A derivation tree or parse tree is an ordered rooted tree that graphically represents the semantic information a string derived from a context-free grammar.

### Representation Technique

**Root vertex**− Must be labeled by the start symbol.**Vertex**− Labeled by a non-terminal symbol.**Leaves**− Labeled by a terminal symbol or ε.

If S → x_{1}x_{2} …… x_{n} is a production rule in a CFG, then the parse tree / derivation tree will be as follows −

There are two different approaches to draw a derivation tree −

**Top-down Approach −**

Starts with the starting symbol

**S**Goes down to tree leaves using productions

**Bottom-up Approach −**

Starts from tree leaves

Proceeds upward to the root which is the starting symbol

**S**

### Derivation or Yield of a Tree

The derivation or the yield of a parse tree is the final string obtained by concatenating the labels of the leaves of the tree from left to right, ignoring the Nulls. However, if all the leaves are Null, derivation is Null.

**Example**

Let a CFG {N,T,P,S} be

N = {S}, T = {a, b}, Starting symbol = S, P = S → SS | aSb | ε

One derivation from the above CFG is “abaabb”

S → SS → aSbS → abS → abaSb → abaaSbb → abaabb

### Sentential Form and Partial Derivation Tree

A partial derivation tree is a sub-tree of a derivation tree/parse tree such that either all of its children are in the sub-tree or none of them are in the sub-tree.

**Example**

If in any CFG the productions are −

S → AB, A → aaA | ε, B → Bb| ε

the partial derivation tree can be the following −

If a partial derivation tree contains the root S, it is called a **sentential form**. The above sub-tree is also in sentential form.

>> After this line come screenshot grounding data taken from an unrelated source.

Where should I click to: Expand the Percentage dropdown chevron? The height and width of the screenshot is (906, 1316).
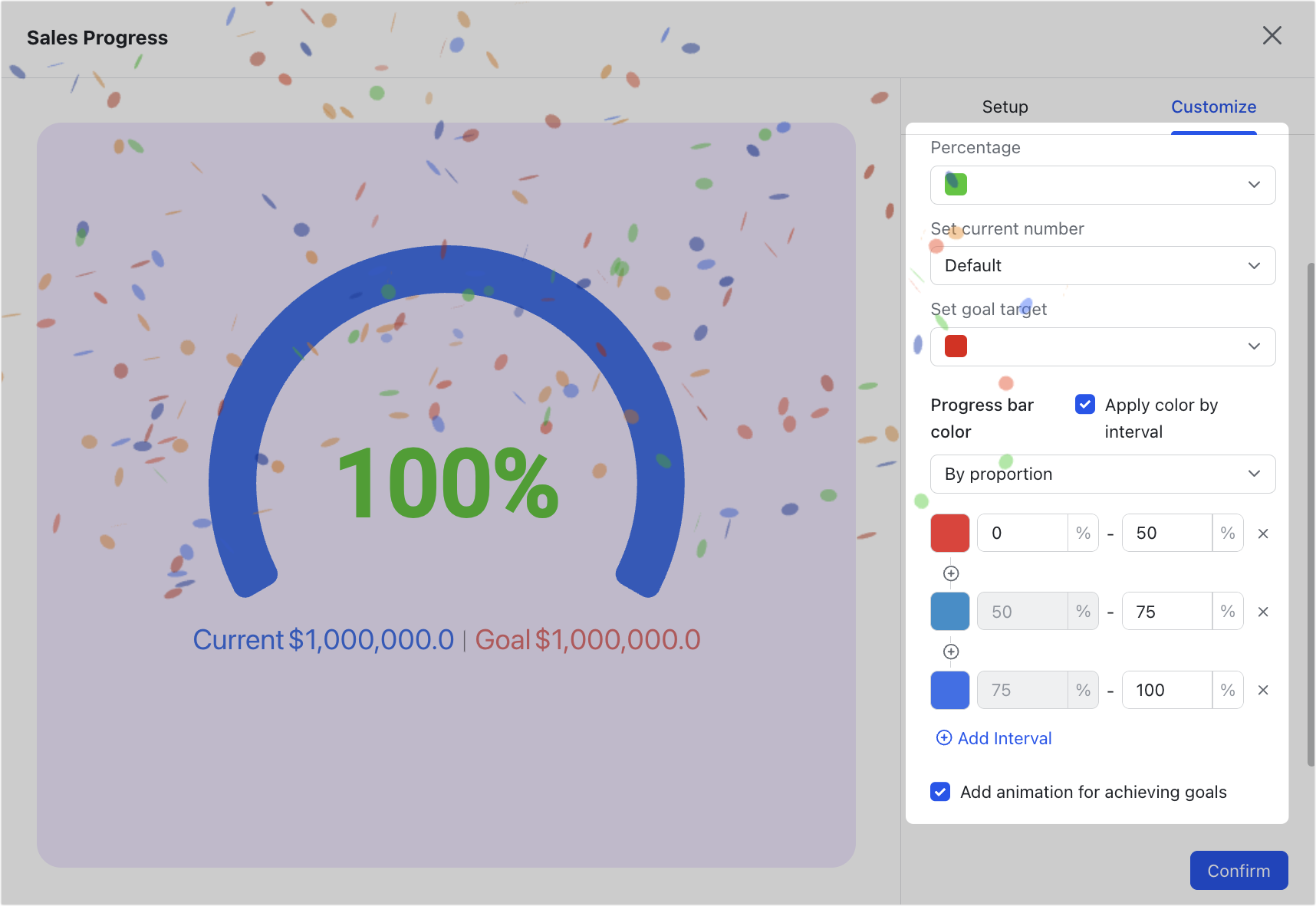[x=1255, y=185]
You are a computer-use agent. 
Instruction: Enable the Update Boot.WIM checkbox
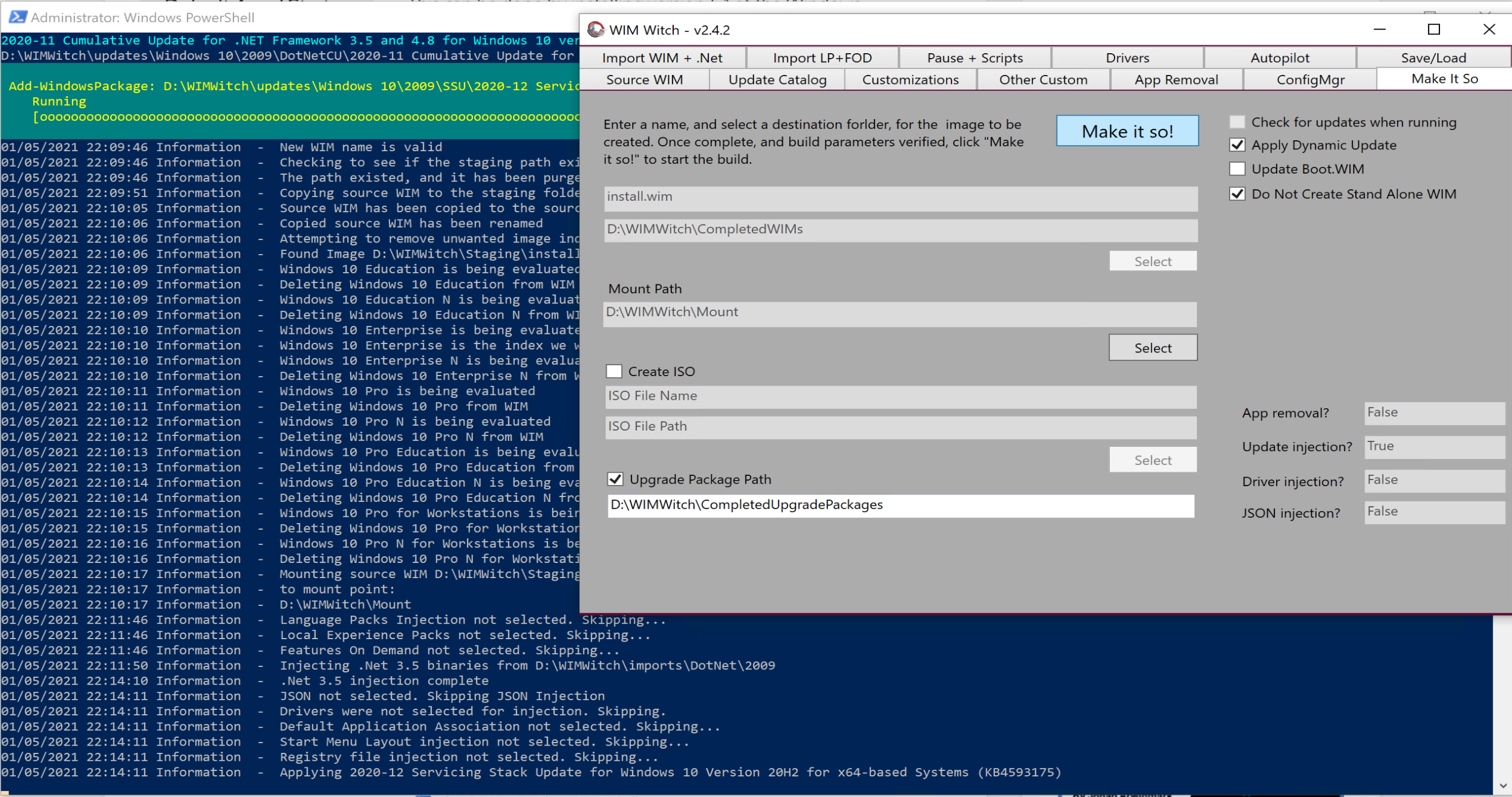click(x=1237, y=169)
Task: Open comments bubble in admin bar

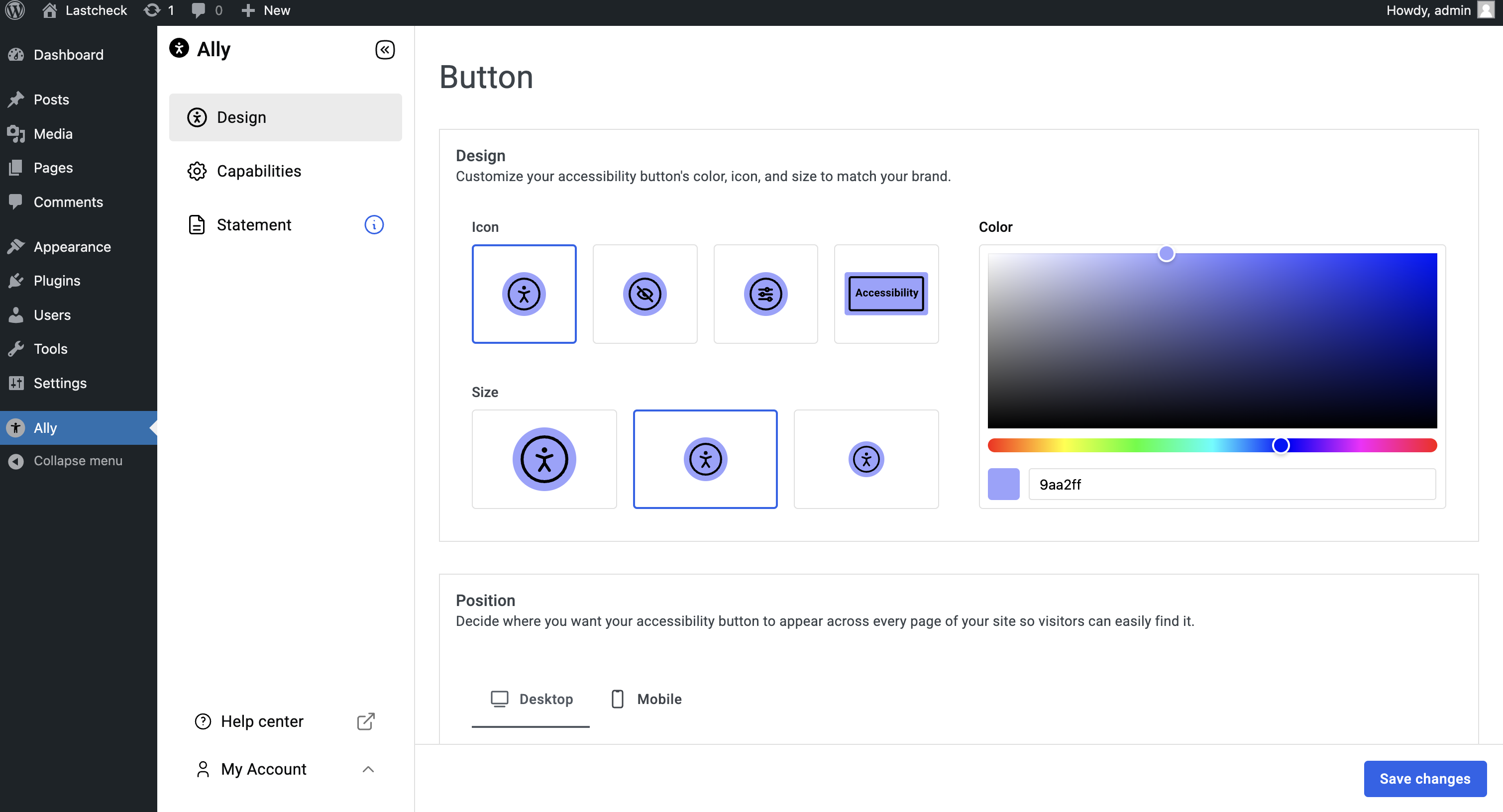Action: (x=199, y=10)
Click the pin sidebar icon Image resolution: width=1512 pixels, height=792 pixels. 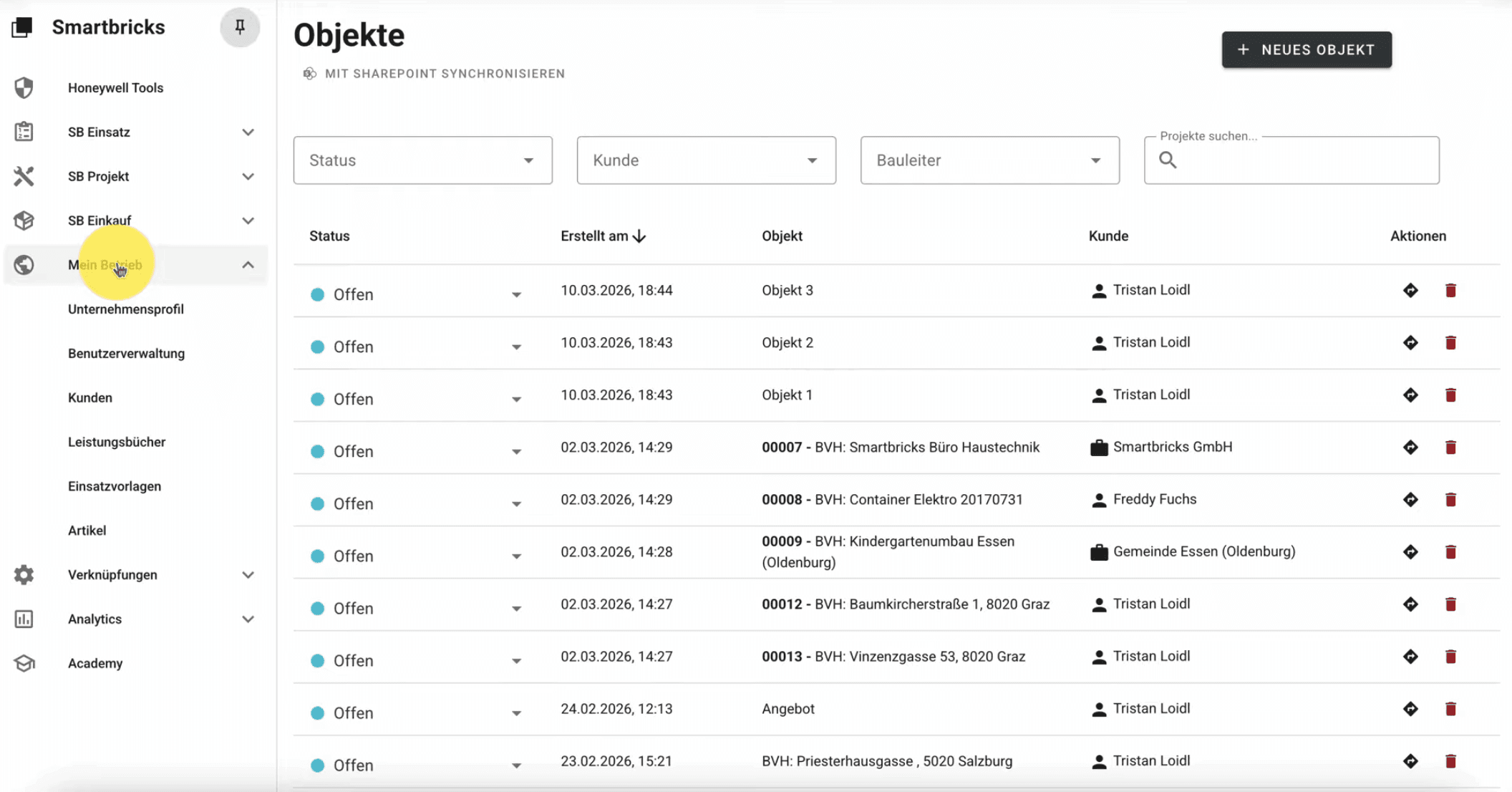[240, 27]
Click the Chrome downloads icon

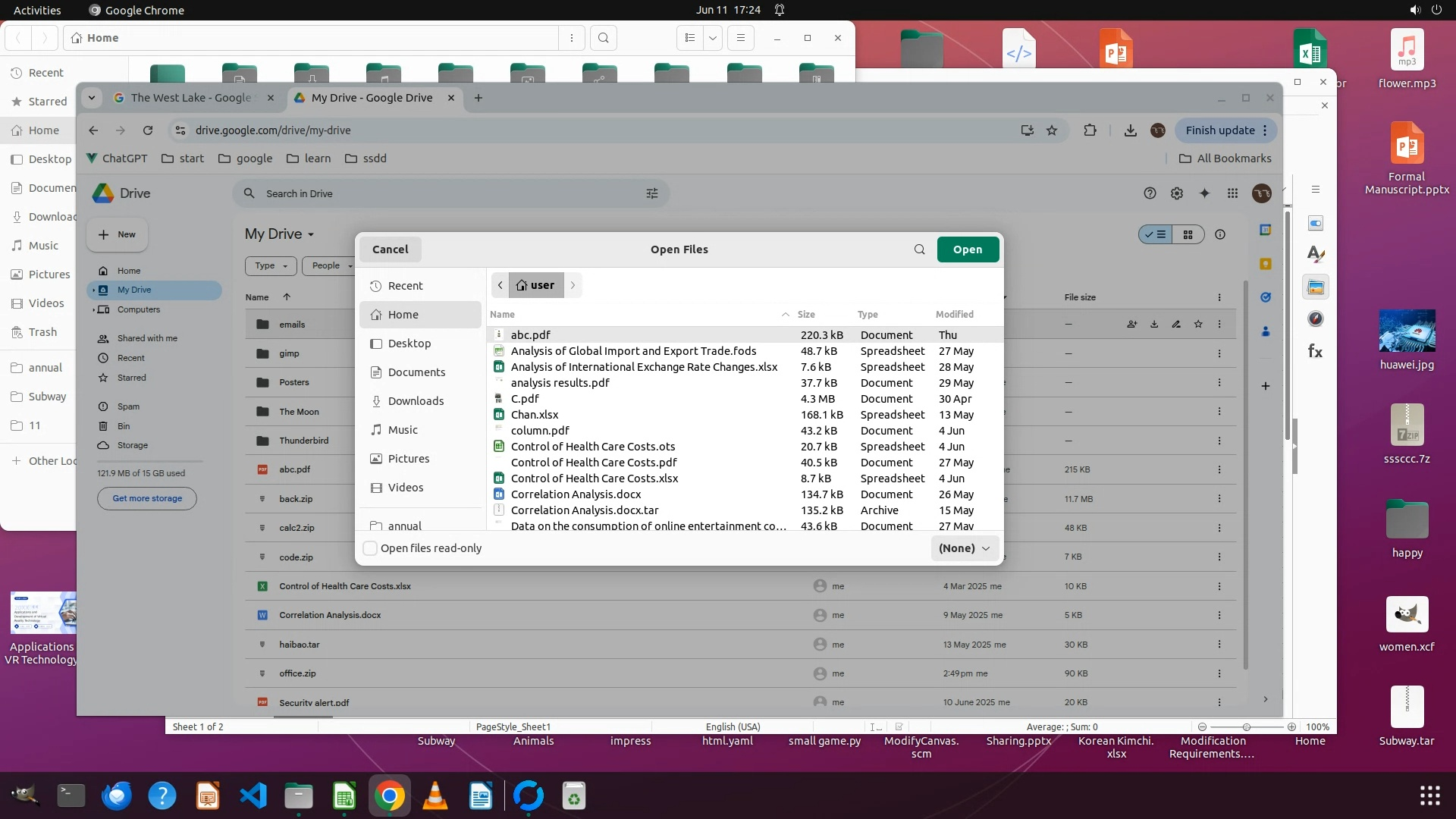1130,130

### Leftmost and Rightmost Derivation of a String

**Leftmost derivation**− A leftmost derivation is obtained by applying production to the leftmost variable in each step.**Rightmost derivation**− A rightmost derivation is obtained by applying production to the rightmost variable in each step.

**Example**

Let any set of production rules in a CFG be

X → X+X | X*X |X| a

over an alphabet {a}.

The leftmost derivation for the string **"a+a*a"** may be −

X → X+X → a+X → a + X*X → a+a*X → a+a*a

The stepwise derivation of the above string is shown as below −

The rightmost derivation for the above string **"a+a*a"** may be −

X → X*X → X*a → X+X*a → X+a*a → a+a*a

The stepwise derivation of the above string is shown as below −

## Left and Right Recursive Grammars

In a context-free grammar **G**, if there is a production in the form **X → Xa** where **X** is a non-terminal and **‘a’** is a string of terminals, it is called a **left recursive production**. The grammar having a left recursive production is called a **left recursive grammar**.

And if in a context-free grammar **G**, if there is a production is in the form **X → aX** where **X** is a non-terminal and **‘a’** is a string of terminals, it is called a **right recursive production**. The grammar having a right recursive production is called a **right recursive grammar**.